La 66e édition, pilotée par Carlo Chatrian, s'est inscrite dans la lignée de Maire et Père. Le glamour était au rendez-vous, et le public en croissante affluence.
"Le Festival de Locarno vit actuellement en état de grâce", déclarait Marco Solari en 2011, et le glamoureux président à sourire hollywoodien pourrait remettre ça cette année. Dix jours durant en effet, après un bref début sous les trombes, le rendez-vous helvétique le plus populaire des amateurs de cinéma a drainé plus de 162.000 spectateurs et perpétué son image de forum de culture à la fois populaire et pointu.
Déjouant les craintes des réalisateurs suisses francophones de se voir "oubliés" par un Italien succédant au Français Père et au Suisse Maire, Carlo Chatrian a réservé une place de choix au cinéma romand en invitant Lionel Baier et Jean-Stéphane Bron sur la Piazza Grande. Le premier a fait rire celle-ci, tandis que L'Expérience Blocher y prolongeait la paranoïa sécuritaire du milliardaire nationaliste confit d'autosatisfaction dans sa berline-bunker.
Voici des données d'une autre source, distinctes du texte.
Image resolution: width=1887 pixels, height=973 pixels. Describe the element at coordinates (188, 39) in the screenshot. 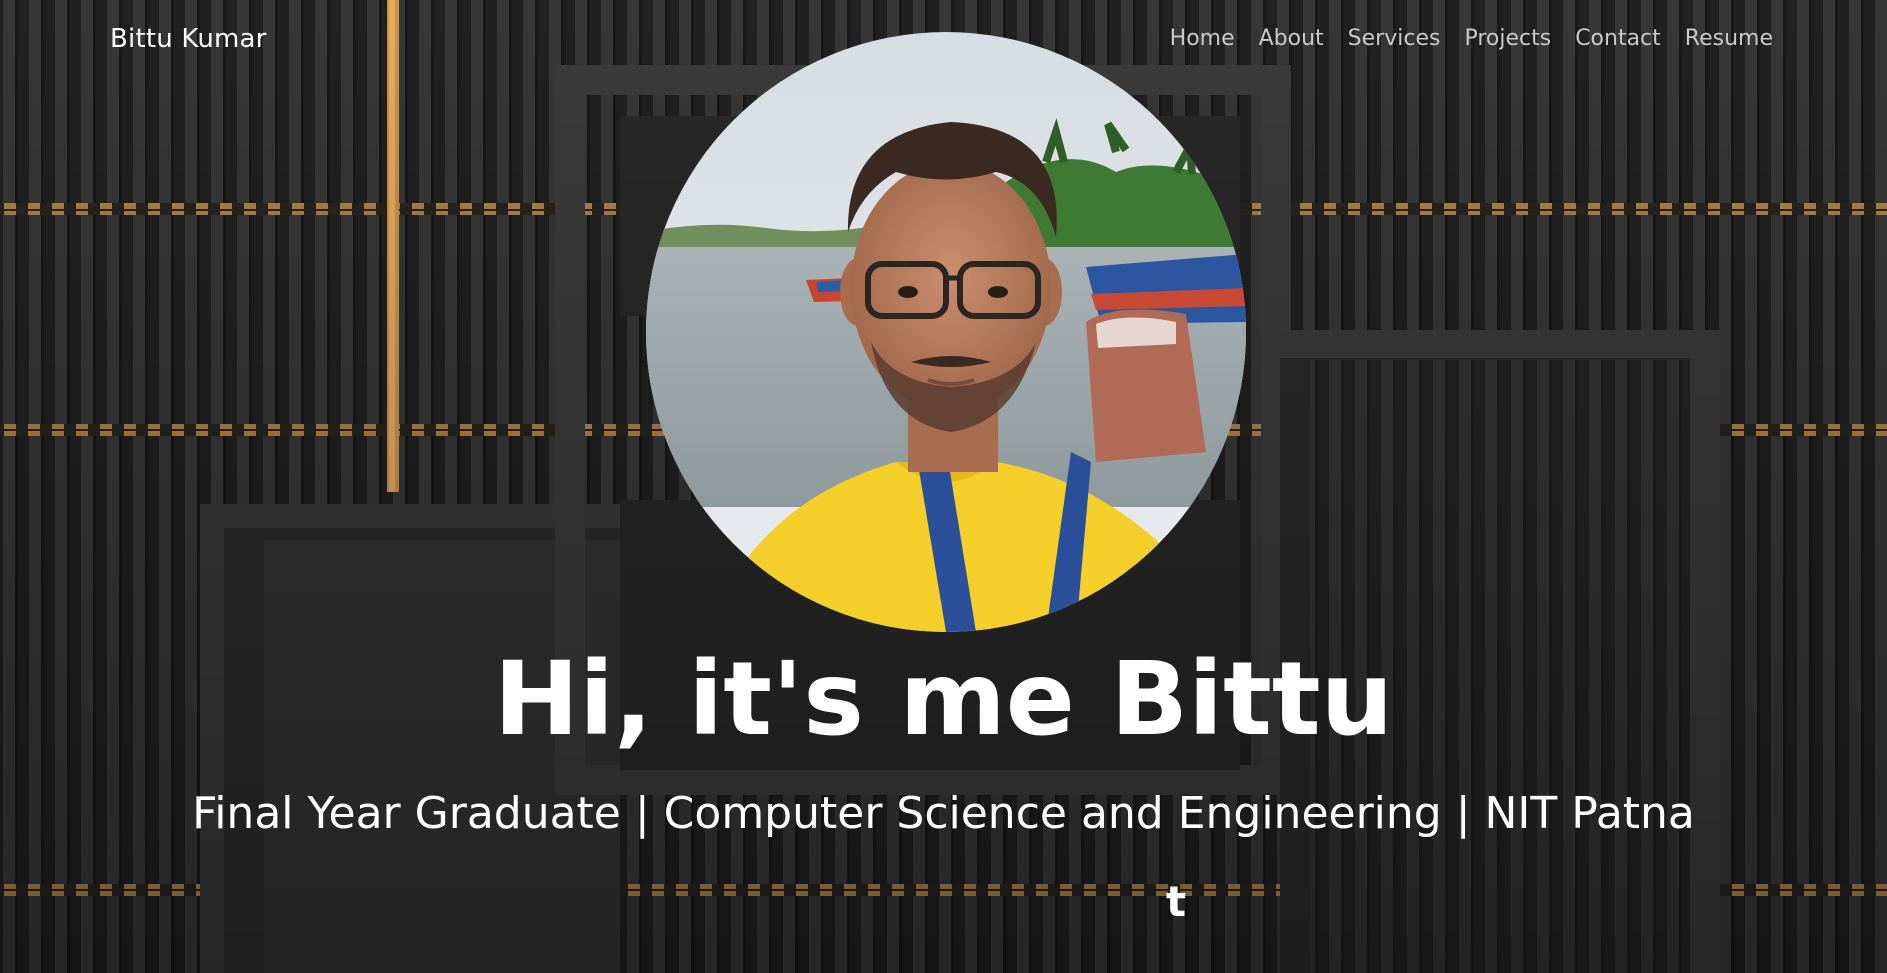

I see `brand-logo: Bittu Kumar` at that location.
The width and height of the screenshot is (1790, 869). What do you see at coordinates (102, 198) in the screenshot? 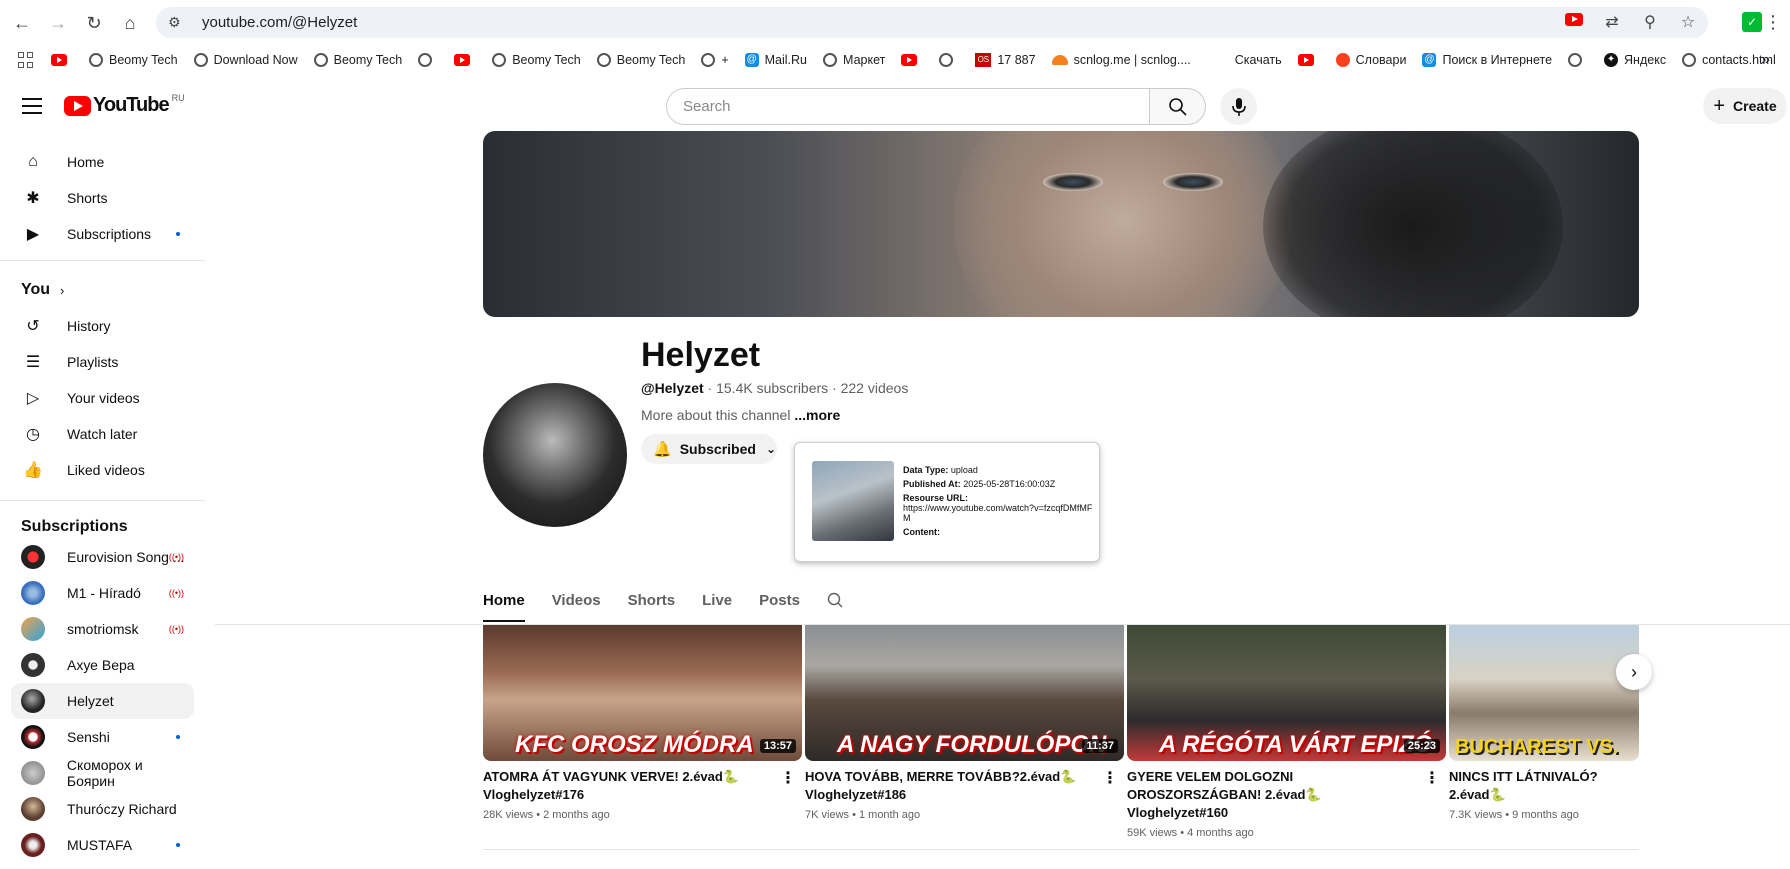
I see `sidebar-item-shorts: ✱ Shorts` at bounding box center [102, 198].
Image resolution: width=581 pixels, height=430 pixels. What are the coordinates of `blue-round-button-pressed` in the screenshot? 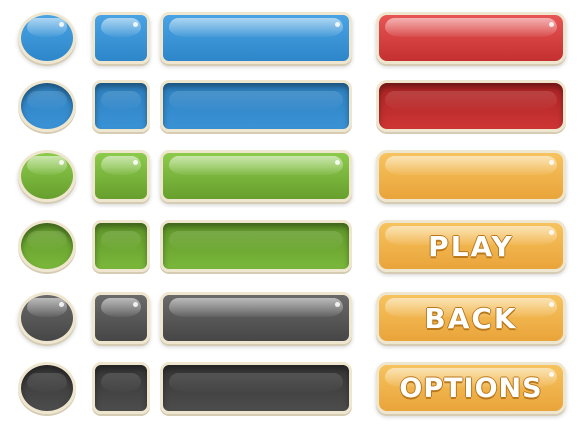 It's located at (47, 106).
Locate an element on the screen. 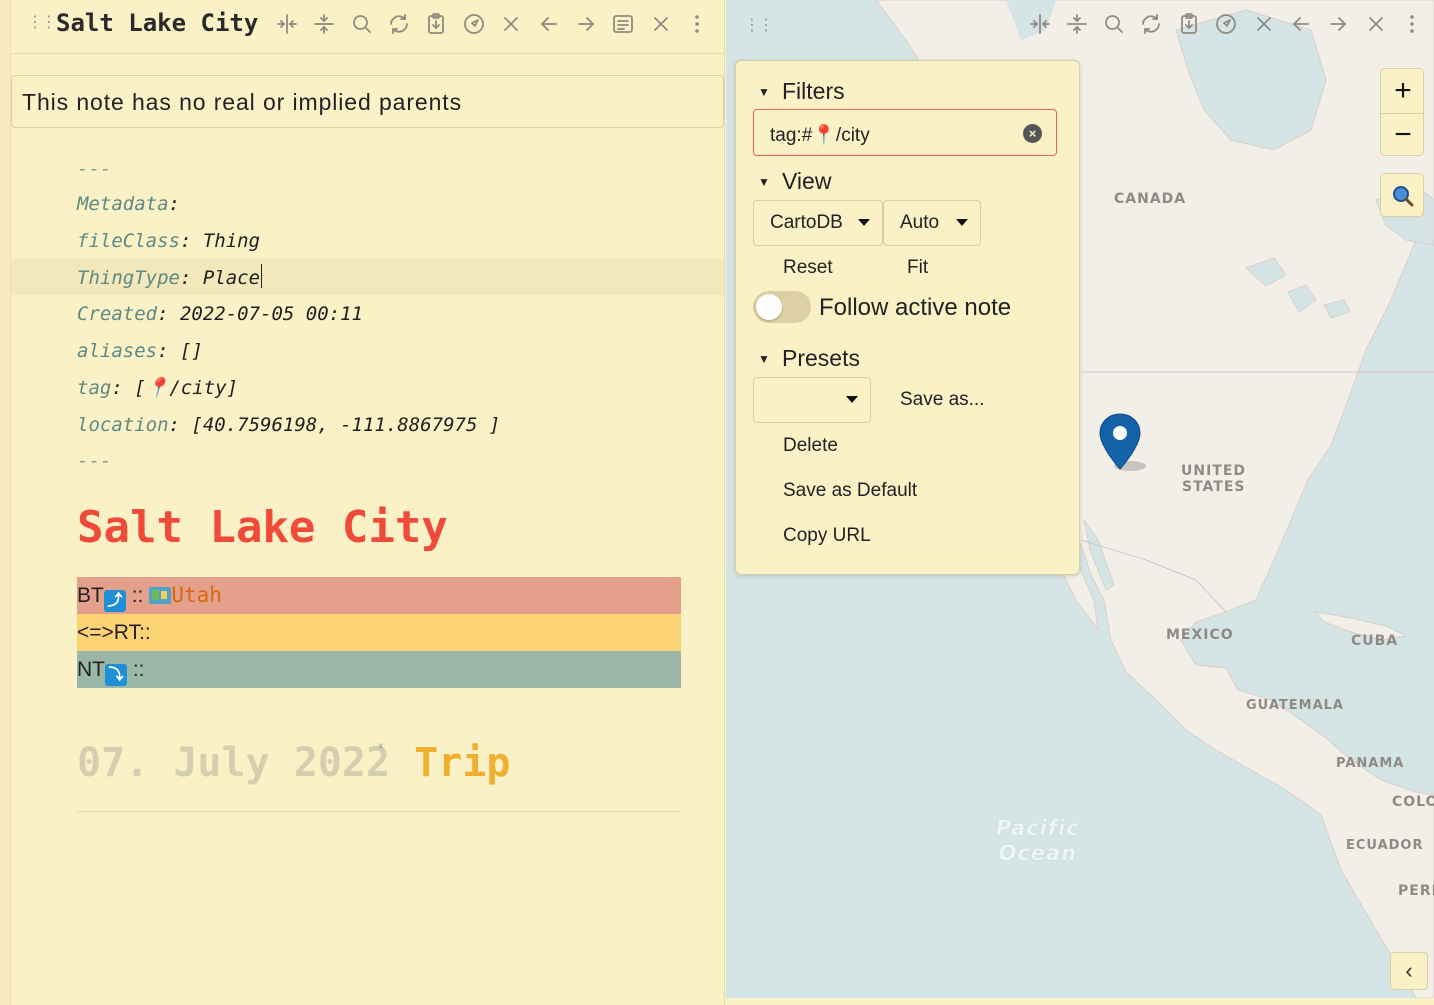 This screenshot has width=1434, height=1005. fit-button: Fit is located at coordinates (918, 268).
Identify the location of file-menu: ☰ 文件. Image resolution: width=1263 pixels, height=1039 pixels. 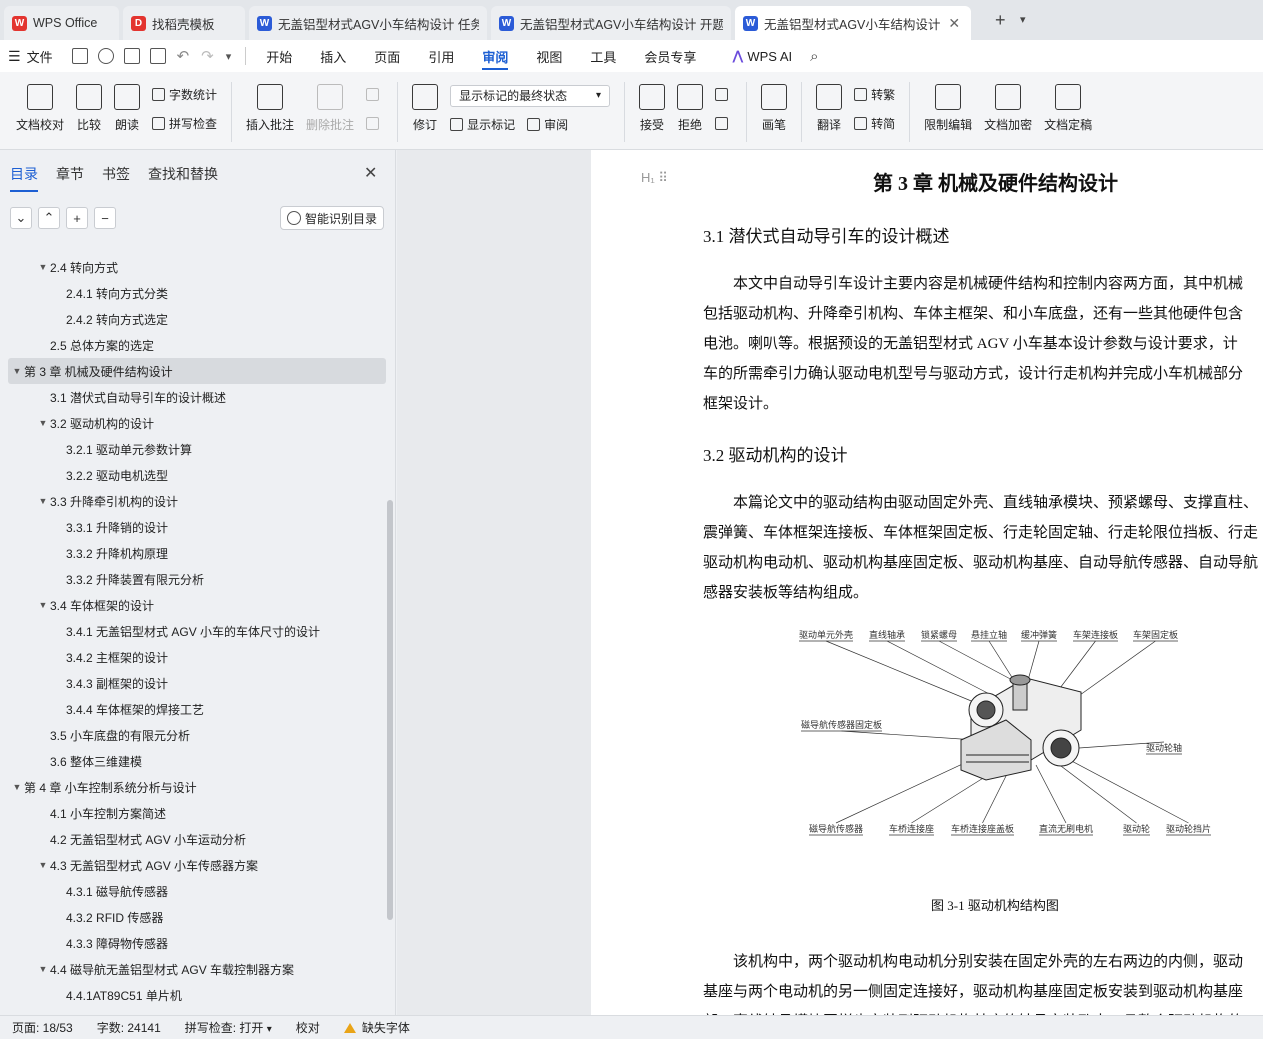
(34, 56).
Après un Frédéric Maire et un Olivier Père partageant le goût du cinéma de genre, notamment américain, Carlo Chatrian a rappelé qu'il existe encore un peu (!) de cinéma au pays du Cavaliere, en programmant notamment le superbe dernier film de Bruno Oliviero, La variabile umana, sur la Piazza où l'acteur et réalisateur Sergio Castellito a reçu son Léopard à la carrière. Sans que le directeur artistique y fût évidemment pour rien, le palmarès du festival a été marqué, enfin, par une forte présence latine. Contre tous pronostics public ou journalistiques, le léopard d'or a récompensé un film déjanté du Catalan Albert Serra, l'enfant terrible (et terriblement prétentieux) du nouveau cinéma espagnol: Historia de la meva mort, évoquant les derniers jours de Casanova le libertin des Lumières confronté aux miasmes romantiques de Dracula.
D'une tout autre teneur émotionnelle, le récit autobiographique du Portugais Joaquim Pinto, témoignant de ses tribulations de sidéen survivant dans E agora ? Lembra-me, a vu le bon accueil du public confirmé par le prix spécial du jury. Même remarque pour le prix d'interprétation féminine à Brie Larson, et les mentions spéciales à Short Term 12 de Destin Cretton, dont l'aperçu des désarrois d'une jeunesse mal dans sa vie a beaucoup ému.